→ Data extract
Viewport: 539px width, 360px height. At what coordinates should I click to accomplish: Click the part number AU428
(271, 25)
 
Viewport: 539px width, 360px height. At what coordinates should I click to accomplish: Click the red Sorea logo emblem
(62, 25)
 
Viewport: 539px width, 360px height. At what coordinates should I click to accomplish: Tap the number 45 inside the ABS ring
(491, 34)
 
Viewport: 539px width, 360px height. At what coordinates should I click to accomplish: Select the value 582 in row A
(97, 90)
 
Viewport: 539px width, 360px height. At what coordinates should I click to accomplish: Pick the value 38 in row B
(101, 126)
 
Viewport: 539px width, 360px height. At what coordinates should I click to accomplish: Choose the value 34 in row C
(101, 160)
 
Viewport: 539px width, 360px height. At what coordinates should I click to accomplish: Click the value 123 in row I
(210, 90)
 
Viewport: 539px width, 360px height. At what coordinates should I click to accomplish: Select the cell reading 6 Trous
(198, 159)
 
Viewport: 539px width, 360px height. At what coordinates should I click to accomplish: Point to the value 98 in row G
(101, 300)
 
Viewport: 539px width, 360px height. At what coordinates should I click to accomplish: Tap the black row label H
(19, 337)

...

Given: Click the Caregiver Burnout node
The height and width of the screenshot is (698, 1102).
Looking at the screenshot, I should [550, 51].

* * *

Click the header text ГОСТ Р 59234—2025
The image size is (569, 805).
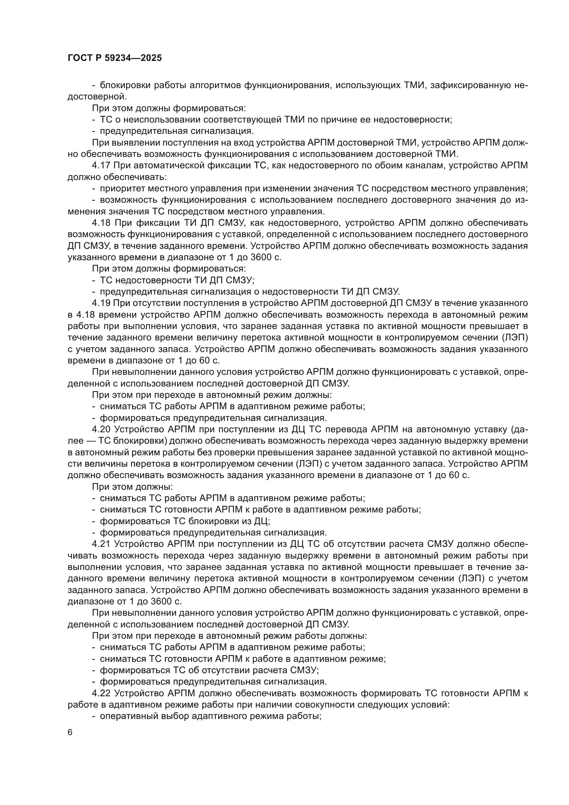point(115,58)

→ Your goal
Count the lines in the three blocks above that contain the word "screenshot" with the same capitalization, and reply with only the number.

→ Finished answer
2